Let's visualize that and see how it looks:


In [5]:
x = np.arange(-5,5)
y = np.exp(x)/(np.exp(x)+1)

plt.plot(x, y)


Out[5]:
[<matplotlib.lines.Line2D at 0x7fc990552400>]

There are so many more, but let's get to the fun stuff. Let's have another go at painting Tensy.

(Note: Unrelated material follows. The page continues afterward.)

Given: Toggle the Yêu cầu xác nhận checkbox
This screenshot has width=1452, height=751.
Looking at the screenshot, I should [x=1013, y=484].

What we want to build a a network that looks like this:

The input of this network will be a position of a pixel in the image (x,y) and the output will be the color in (RGB).

So Let's get building!


In [6]:
img = plt.imread("images/bird.png")
img = img[:,:,:3]

plt.imshow(img)


Out[6]:
<matplotlib.image.AxesImage at 0x7fc990505e10>

In [7]:
train_x = []
train_y = []

for h in range(img.shape[0]):
    for w in range(img.shape[1]):
        train_x += [[h,w]]
        train_y += [img[h,w]]

train_x = np.array(train_x)
train_y = np.array(train_y)

In [8]:
with tf.variable_scope("placeholders"):
    x = tf.placeholder(tf.float32, shape=(None, 2), name="X")
    y = tf.placeholder(tf.float32, shape=(None, 3), name="Y")

In [9]:
hidden_size = 250
with tf.variable_scope("dense_1"):
    w_1 = tf.get_variable("W_1", shape=(2,hidden_size), initializer=tf.random_normal_initializer(mean=0.0, stddev=0.01))
    b_1 = tf.get_variable("b_1", shape=(hidden_size,), initializer=tf.truncated_normal_initializer)
    
with tf.variable_scope("dense_2"):
    w_2 = tf.get_variable("W_2", shape=(hidden_size,hidden_size), initializer=tf.random_normal_initializer(mean=0.0, stddev=0.01))
    b_2 = tf.get_variable("b_2", shape=(hidden_size,), initializer=tf.truncated_normal_initializer)
    
with tf.variable_scope("dense_3"):
    w_3 = tf.get_variable("W_3", shape=(hidden_size,hidden_size), initializer=tf.random_normal_initializer(mean=0.0, stddev=0.01))
    b_3 = tf.get_variable("b_3", shape=(hidden_size,), initializer=tf.truncated_normal_initializer)
    
with tf.variable_scope("dense_4"):
    w_4 = tf.get_variable("W_4", shape=(hidden_size,hidden_size), initializer=tf.random_normal_initializer(mean=0.0, stddev=0.01))
    b_4 = tf.get_variable("b_4", shape=(hidden_size,), initializer=tf.truncated_normal_initializer)
    
with tf.variable_scope("dense_5"):
    w_5 = tf.get_variable("W_5", shape=(hidden_size,hidden_size), initializer=tf.random_normal_initializer(mean=0.0, stddev=0.01))
    b_5 = tf.get_variable("b_5", shape=(hidden_size,), initializer=tf.truncated_normal_initializer)
    
with tf.variable_scope("dense_6"):
    w_6 = tf.get_variable("W_6", shape=(hidden_size,hidden_size), initializer=tf.random_normal_initializer(mean=0.0, stddev=0.01))
    b_6 = tf.get_variable("b_6", shape=(hidden_size,), initializer=tf.truncated_normal_initializer)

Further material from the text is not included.